6. Als ein Ausweg aus dem Rentabilitätsdefizit bei AD-geförderten Wohnungen kann die vorzeitige freiwillige Rückzahlung von Aufwendungsdarlehen zum Barwert gelten. Die Mitgliedsunternehmen des Verbandes Berlin-Brandenbur-gischer Wohnungsunternehmen haben dazu bereits am 15. Februar 1999 dem Land Berlin die vorzeitige Rückzahlung von Aufwendungsdarlehen im Nominalwert von 1,47 Mrd. DM zu einem Barwert von 543 Mio. DM angeboten. Diese Aktion scheiterte jedoch an den unterschiedlichen Auffassungen von Wohnungswirtschaft und Wohnungspolitik zur Dauer der Bindungen nach einer vorzeitigen barwertigen Rückzahlung. Strittig war die Frage, ob es sich bei einer Barwertrückzahlung um eine vollständige Rückzahlung im Sinne des § 16 WoBindG handelt, somit die zehnjährige Nachwirkungsfrist auch bei barwertiger Rückzahlung Anwendung findet. § 16 WoBindG sieht vor, daß bei der vollständigen freiwilligen vorzeitigen Rückzahlung eines Förderdarlehens eine Nachwirkungsfrist bei der Mietpreis- und Belegungsbindung von zehn Jahren gilt.
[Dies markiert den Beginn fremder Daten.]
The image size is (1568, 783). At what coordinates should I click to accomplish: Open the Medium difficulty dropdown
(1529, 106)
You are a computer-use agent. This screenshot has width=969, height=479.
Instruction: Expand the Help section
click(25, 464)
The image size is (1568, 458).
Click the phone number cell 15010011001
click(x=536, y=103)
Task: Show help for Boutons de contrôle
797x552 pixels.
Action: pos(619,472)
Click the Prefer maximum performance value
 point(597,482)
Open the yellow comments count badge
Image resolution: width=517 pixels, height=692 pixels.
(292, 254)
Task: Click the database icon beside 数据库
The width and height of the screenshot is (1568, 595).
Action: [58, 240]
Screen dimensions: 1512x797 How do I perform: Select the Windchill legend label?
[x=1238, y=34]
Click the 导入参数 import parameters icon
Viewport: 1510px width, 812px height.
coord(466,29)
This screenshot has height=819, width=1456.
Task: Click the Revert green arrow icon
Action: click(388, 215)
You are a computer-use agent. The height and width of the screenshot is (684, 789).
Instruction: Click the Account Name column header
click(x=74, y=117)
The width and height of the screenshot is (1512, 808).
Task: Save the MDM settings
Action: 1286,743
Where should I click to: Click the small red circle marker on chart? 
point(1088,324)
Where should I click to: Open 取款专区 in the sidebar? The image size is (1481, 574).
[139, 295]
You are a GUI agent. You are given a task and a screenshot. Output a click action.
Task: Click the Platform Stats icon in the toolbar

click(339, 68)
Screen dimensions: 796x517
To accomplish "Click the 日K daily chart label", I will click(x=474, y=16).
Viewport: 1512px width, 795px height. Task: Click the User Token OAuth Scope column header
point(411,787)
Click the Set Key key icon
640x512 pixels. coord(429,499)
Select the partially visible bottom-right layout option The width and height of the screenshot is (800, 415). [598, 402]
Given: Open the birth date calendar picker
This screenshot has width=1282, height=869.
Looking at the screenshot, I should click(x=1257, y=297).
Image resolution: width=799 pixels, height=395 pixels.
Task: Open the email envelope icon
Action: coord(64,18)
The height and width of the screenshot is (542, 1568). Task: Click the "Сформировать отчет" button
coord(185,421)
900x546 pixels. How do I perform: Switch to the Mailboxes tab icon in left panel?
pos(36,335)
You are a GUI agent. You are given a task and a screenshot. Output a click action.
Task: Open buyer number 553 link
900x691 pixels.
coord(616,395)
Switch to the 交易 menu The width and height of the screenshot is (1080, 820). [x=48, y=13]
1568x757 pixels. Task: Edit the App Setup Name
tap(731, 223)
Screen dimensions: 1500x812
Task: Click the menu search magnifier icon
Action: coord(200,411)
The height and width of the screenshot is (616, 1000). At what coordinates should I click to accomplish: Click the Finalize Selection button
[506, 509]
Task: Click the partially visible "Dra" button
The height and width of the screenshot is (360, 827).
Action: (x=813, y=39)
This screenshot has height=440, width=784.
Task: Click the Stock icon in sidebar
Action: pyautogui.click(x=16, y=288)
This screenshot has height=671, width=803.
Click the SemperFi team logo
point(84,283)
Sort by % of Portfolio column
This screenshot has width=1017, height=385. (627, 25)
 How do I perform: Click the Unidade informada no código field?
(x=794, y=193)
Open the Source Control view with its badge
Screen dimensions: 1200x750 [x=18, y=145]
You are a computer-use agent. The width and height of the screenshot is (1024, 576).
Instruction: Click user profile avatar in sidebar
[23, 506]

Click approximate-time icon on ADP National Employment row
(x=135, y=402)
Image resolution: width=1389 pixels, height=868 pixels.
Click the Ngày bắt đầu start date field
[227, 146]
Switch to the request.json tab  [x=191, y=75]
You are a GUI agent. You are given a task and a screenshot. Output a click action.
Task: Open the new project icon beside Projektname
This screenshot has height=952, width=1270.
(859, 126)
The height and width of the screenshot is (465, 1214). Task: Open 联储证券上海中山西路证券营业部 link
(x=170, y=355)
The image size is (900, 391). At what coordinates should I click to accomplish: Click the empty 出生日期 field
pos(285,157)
In einem Änderungsantrag zum Entwurf des Wohnungsbaureformgesetzes hat Berlin Bemühungen unternommen, in das Wohnungsbaureformgesetz eine entsprechende Bestimmung aufzunehmen. Sowohl im Bundesrat als auch im Bundestag ist dieses Vorhaben mit der Begründung auf Ablehnung gestoßen, daß die damit verbundene Bindungsverkürzung wohnungspolitisch unerwünscht sei. Infolgedessen ist zunächst ein möglicher Weg abgeschnitten worden, mit dem mindestens ein teilweiser Ausweg aus dem Rentabilitätsdefizit bei den Berliner AD-geförderten Wohnungen möglich gewesen wäre. Dabei ist es nicht nur die Differenz zwischen Barwert und Nominalwert und die entsprechende Reduzierung der Verbindlichkeiten, die hier für die Fördernehmer von Bedeutung ist. Viel bedeutsamer erscheint die Aussicht, die Objekte zehn Jahre nach der vorzeitigen Rückzahlung auf der Grundlage von Vergleichsmietenerträgen auf eine andere wirtschaftliche Basis stellen zu können. Es wird abzuwarten sein, ob doch noch Wege für eine solche Rückzahlung erschlossen werden können.
Autor: Dr. Wolfgang Bohleber, Verband Berlin-Brandenburgischer Wohnungsunternehmen e. V.